No physical paperwork. No per-transaction approval. The risk of money laundering is low for small, recurring service payments; the cost of friction is catastrophically high.
Second, the central bank should license qualified fintechs as Payment Service Providers for inward remittances, allowing them to partner with global players like Wise, Payoneer, and Remitly.
These PSPs would maintain settlement accounts with local banks but handle customer onboarding, compliance, and speed. Competition will drive down fees.
Third, banks and PSPs must be required to show the mid-market exchange rate and their exact margin before a user confirms a transaction. No hidden fees. No “zero commission” claims that mask a three percent spread. Transparency builds trust and reduces the incentive to use informal channels.
Fourth, the government should build a unified digital portal where freelancers and IT exporters can link their bank accounts, PSP accounts, and tax identification. The portal would automatically generate foreign exchange realisation certificates and tax statements. One click to comply. No more running between bank branches.

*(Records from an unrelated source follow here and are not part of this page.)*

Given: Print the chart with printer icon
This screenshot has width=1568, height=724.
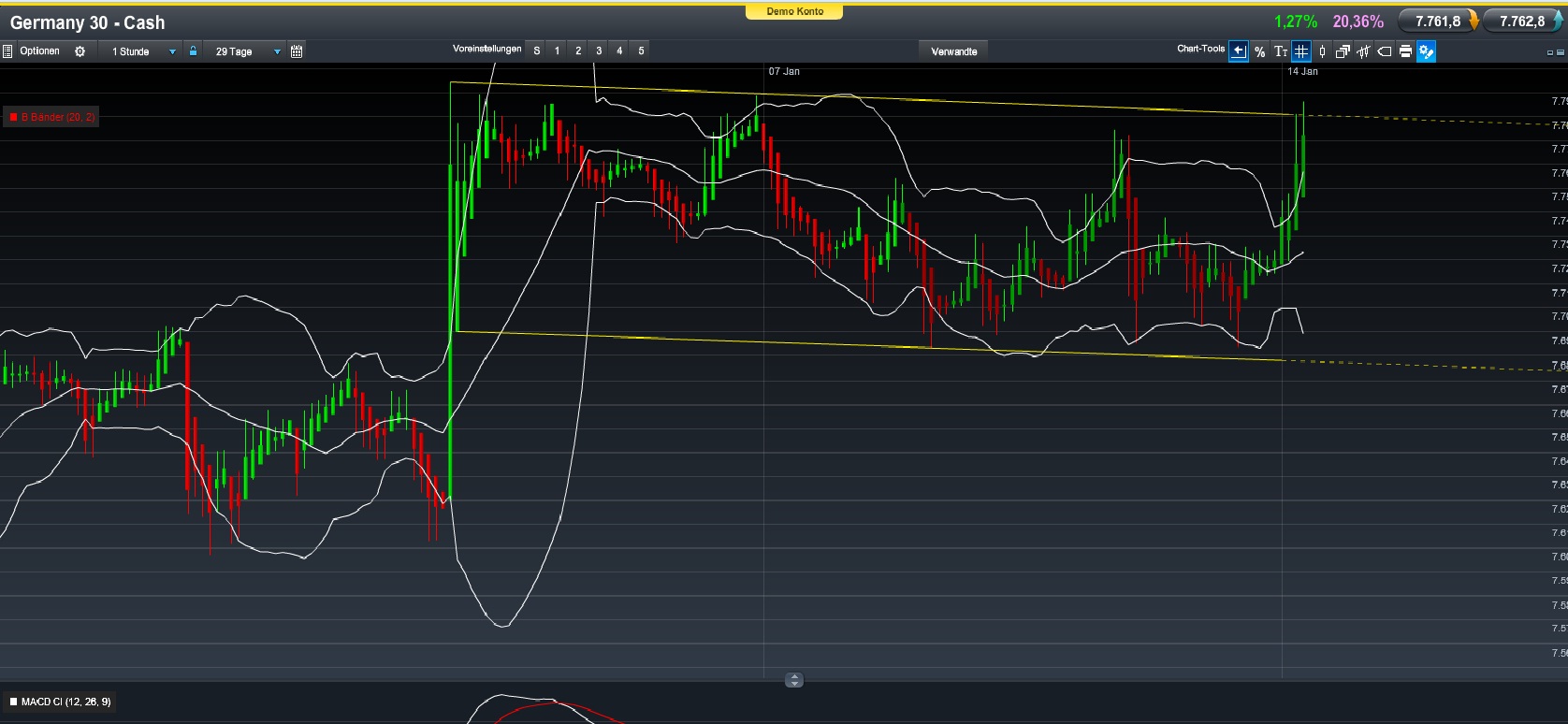Looking at the screenshot, I should (1405, 51).
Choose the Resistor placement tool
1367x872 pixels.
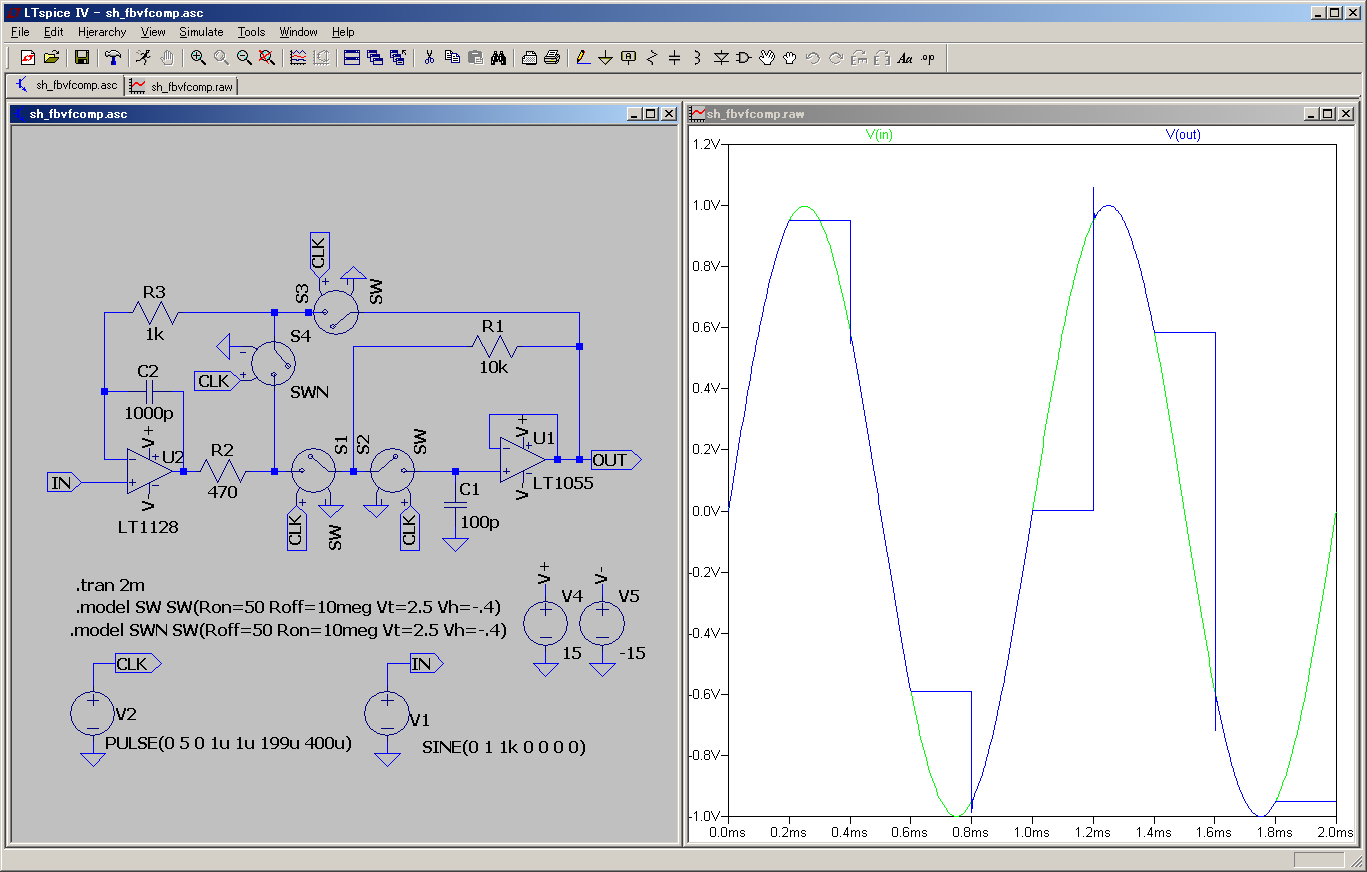pyautogui.click(x=652, y=58)
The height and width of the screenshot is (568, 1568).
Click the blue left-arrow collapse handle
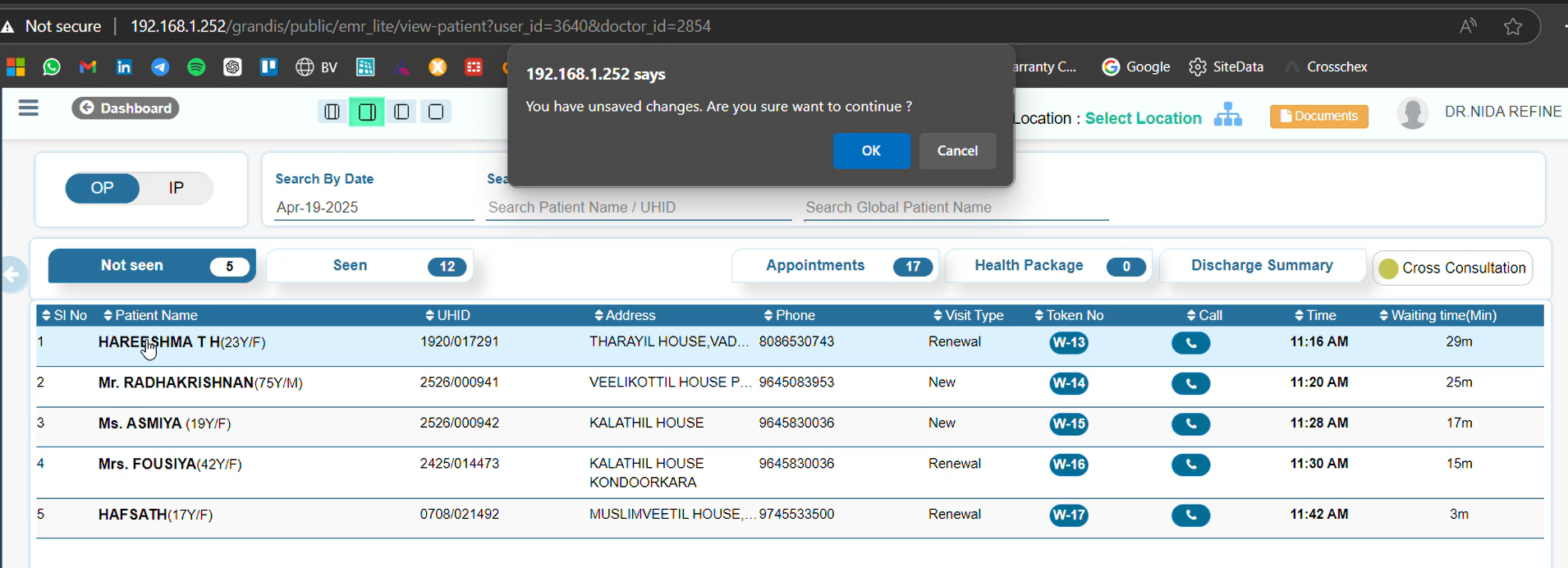point(12,275)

Fifth, Bangladesh Bank should pilot a controlled sandbox for stablecoin-based settlements between registered exporters and vetted international buyers. Singapore, Switzerland, and even Nigeria are already experimenting with this for low-cost, near-instant cross-border payments. Bangladesh cannot afford to be left behind.
The human cost of waiting
Approximately 65 percent of Bangladesh’s 173.8 million people are under 35. Nearly 80,000 to 90,000 engineering graduates enter the job market each year. Traditional employment cannot absorb this number. The digital economy offers a solution — but only if earning from it becomes practical.

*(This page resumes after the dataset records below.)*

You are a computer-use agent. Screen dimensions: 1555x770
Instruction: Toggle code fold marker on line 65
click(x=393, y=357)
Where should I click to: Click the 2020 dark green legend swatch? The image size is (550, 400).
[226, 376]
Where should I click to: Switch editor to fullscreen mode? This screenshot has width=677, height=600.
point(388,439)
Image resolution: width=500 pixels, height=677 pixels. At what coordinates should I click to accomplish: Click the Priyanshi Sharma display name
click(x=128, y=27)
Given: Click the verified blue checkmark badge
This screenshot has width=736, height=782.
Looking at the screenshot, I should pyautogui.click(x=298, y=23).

Bangladesh proved with the garment sector that it could transform an industry when the stakes were high. Digital exports are the garments of the 21st century. They require no factories, no shipping containers, no letters of credit. They require only talent, connectivity, and a payment system that does not punish success.
The technology exists. The global precedents exist. The talent is already here, waiting to be paid.
The only missing piece is the will to compete.
(The writer is a policy analyst specializing in digital governance and public-sector reform).